**Your goal**
With the line containing "You are a GUI" as the starting point, write out each line exactly through the final line of the listing, both ends included.

**Material for the task**

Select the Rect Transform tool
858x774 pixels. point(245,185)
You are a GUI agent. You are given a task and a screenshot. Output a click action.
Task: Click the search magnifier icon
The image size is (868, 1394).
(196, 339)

**Task solution**
You are a GUI agent. You are given a task and a screenshot. Output a click action.
Task: Click the search magnifier icon
The image size is (868, 1394).
(196, 339)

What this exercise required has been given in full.